Abstract : In this paper, we are concerned with regularized regression problems where the prior regularizer is a proper lower semicontinuous and convex function which is also partly smooth relative to a Riemannian submanifold. This encompasses as special cases several known penalties such as the Lasso ($\ell^1$-norm), the group Lasso ($\ell^1-\ell^2$-norm), the $\ell^\infty$-norm, and the nuclear norm. This also includes so-called analysis-type priors, i.e. composition of the previously mentioned penalties with linear operators, typical examples being the total variation or fused Lasso penalties.
We study the sensitivity of any regularized minimizer to perturbations of the observations and provide its precise local parameterization.

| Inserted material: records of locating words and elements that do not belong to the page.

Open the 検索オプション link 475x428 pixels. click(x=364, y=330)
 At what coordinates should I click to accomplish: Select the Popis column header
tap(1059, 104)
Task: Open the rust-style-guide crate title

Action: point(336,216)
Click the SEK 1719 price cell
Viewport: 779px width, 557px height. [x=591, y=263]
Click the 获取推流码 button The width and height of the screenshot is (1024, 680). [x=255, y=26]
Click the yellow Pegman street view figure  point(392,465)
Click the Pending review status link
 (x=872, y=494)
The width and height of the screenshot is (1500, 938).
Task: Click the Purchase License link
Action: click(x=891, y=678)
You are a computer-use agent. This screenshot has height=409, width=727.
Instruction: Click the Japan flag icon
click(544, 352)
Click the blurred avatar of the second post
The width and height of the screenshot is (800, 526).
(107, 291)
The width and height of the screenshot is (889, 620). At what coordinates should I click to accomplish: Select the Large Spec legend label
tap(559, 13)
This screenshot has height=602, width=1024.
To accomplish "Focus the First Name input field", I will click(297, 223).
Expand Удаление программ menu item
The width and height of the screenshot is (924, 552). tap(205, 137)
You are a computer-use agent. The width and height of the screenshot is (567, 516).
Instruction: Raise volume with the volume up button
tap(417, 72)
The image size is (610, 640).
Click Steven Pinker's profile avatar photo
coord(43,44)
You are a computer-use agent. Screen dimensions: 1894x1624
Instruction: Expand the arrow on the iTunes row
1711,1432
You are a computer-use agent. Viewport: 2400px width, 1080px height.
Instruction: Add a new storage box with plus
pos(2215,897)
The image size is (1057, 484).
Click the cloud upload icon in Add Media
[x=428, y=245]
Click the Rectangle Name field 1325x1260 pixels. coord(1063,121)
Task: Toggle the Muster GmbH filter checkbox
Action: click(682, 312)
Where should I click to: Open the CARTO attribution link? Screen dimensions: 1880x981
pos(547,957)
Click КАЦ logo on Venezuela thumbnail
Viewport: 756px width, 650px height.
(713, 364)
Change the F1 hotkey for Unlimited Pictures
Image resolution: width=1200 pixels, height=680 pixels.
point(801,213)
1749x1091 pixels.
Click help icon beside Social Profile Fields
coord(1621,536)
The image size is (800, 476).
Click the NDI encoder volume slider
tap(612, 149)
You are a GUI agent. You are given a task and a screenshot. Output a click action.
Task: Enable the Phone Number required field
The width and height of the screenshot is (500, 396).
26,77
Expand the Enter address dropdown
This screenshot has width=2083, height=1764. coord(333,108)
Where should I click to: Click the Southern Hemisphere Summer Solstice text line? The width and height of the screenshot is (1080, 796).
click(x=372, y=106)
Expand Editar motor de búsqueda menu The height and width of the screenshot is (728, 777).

Our main sensitivity analysis result shows that the predictor moves locally stably along the same active submanifold as the observations undergo small perturbations. This local stability is a consequence of the smoothness of the regularizer when restricted to the active submanifold, which in turn plays a pivotal role to get a closed form expression for the variations of the predictor w.r.t. observations. We also show that, for a variety of regularizers, including polyhedral ones or the group Lasso and its analysis counterpart, this divergence formula holds Lebesgue almost everywhere.
When the perturbation is random (with an appropriate continuous distribution), this allows us to derive an unbiased estimator of the degrees of freedom and of the risk of the estimator prediction.
Our results hold true without requiring the design matrix to be full column rank.
They generalize those already known in the literature such as the Lasso problem, the general Lasso problem (analysis $\ell^1$-penalty), or the group Lasso where existing results for the latter assume that the design is full column rank.